February 15, 2020: I do not remember the hours since I went to bed well and woke up with vertigo for the first time and went to the emergency room. May 8, 2021: 4-6h May 24, 2021: 90 minutes June 21, 2021: 7-8h
In general 2-4 hours. One fell outside this range at 12 hours. I have 4-8 per year for the last three years including this year (at 5 now). Jim
My first attack was about 8 hours, second attack was about the same, 3rd attack was 5 days…that was brutal. I’ve had mini aftershocks since
I spent a day puking in a bucket at work…I spent 2 hours puking at a parking lot at my daughter’s softball game… the list goes on. When I started having drop attacks: game over. Laby time to get rid of that crap.
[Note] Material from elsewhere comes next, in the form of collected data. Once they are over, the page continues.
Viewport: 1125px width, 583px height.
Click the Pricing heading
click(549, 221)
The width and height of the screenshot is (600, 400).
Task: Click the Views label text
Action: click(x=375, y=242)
Amazing how Menieres affects folks in so many different ways. My vertigo attacks were always 12+ hours long, for several months it happened 2-3 times a week. After that peak, vertigo was every 7-10 days for about 2 years but always 12+ hours per event. Valacyclovir stopped all that and I've been vertigo free for 1 year, 9 months and 5 days, but who's counting.
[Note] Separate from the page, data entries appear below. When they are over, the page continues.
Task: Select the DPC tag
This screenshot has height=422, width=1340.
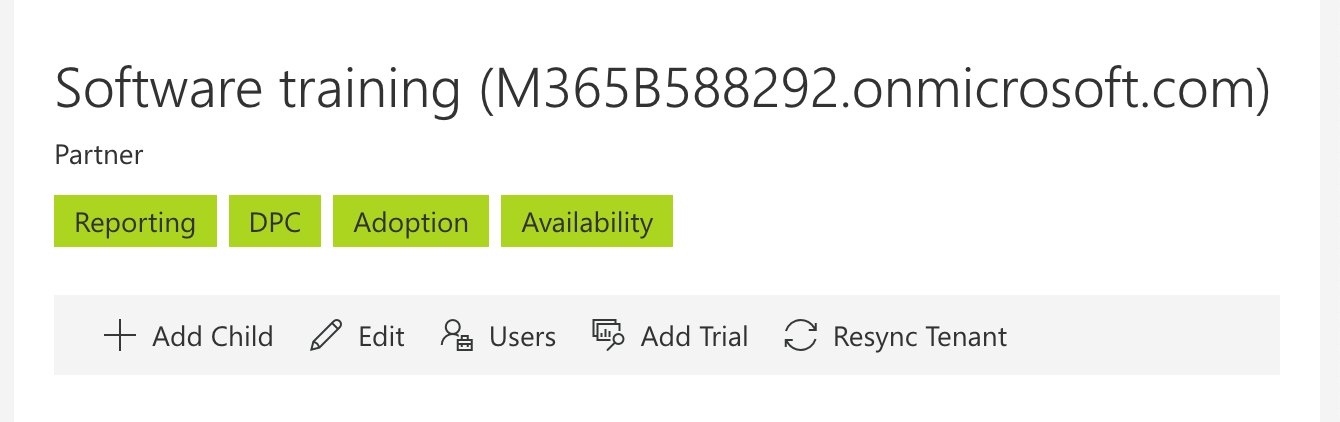Action: (275, 222)
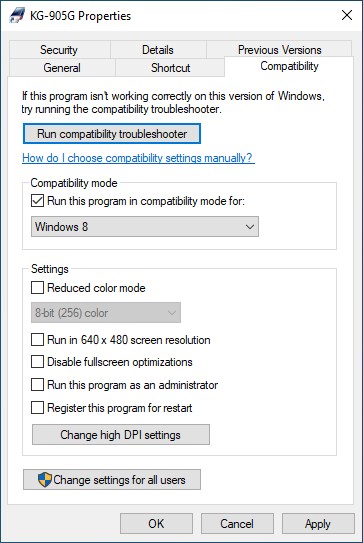363x543 pixels.
Task: Select the General tab
Action: click(x=62, y=68)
Before I had the laby and put an end to this crap they would come in clusters and last anywhere from 4-8 hours. It was awful, pure hell on earth. The laby made me normal again. God Bless bulldogs/Joe
Tinnitus was bad, couldn't handle loud sounds, even if the dog barked it hurt my ears. But the ringing is much better although it never goes away.
My attacks were very frequent- 3 to four pre week, each one lasting between 15- 22 hours. Hell on Earth!
At my peak it was twice per week. The attack would last about 2-3 hours, after that i was down for another 4 hours. Since i started treatment for MAV, zero attacks.
I am good thank you. In 2016 I underwent Endolymphatic Duct Blockage and I have been fine. 3 years after the surgery I got a vertigo attack but now I believe it must have been MAV related. (I was being sensitive to light and smell during it plus it was a mild one) Otherwise I have lived a perfect life and I thank God for that. Before the surgery I tried everything and nothing helped me. Have a good day everyone
I'm know I'm one of the lucky ones with MD, if you can call having MD lucky. But I have about one major episode a year lasting anywhere from 8-12 hours. The worst one lasted 5 days but that was 3 years ago. I have "mini" episodes lasting just a few minutes more often. But I'm controlling it all well with diet and vitamin supplements for now.
Tinnitus is constant in both ears but I make sure there is always some sort of white noise or background noise to drown it out. Hearing loss seams to be holding steady. But there are days when one ear or the other has a sudden loss but it so far "knock on wood" it comes back.
I can't find the last test report so I don't have actual numbers and it's been over a year since my last test so I don't remember what they were but I do know then I was at 30% loss in both.
Your story sounds almost identical to me. I’m about -35db at 250 and 500hz. Have you tried antivirus therapy?
I haven't. My ENT says as long as my episodes aren't too bad we are going to just stick with diet and vitamins for now and that's ok with me. But my ears feel so full today like I'm on a plane and nothing I can do is "popping" them. Excuse my newness but what is antivirus therapy?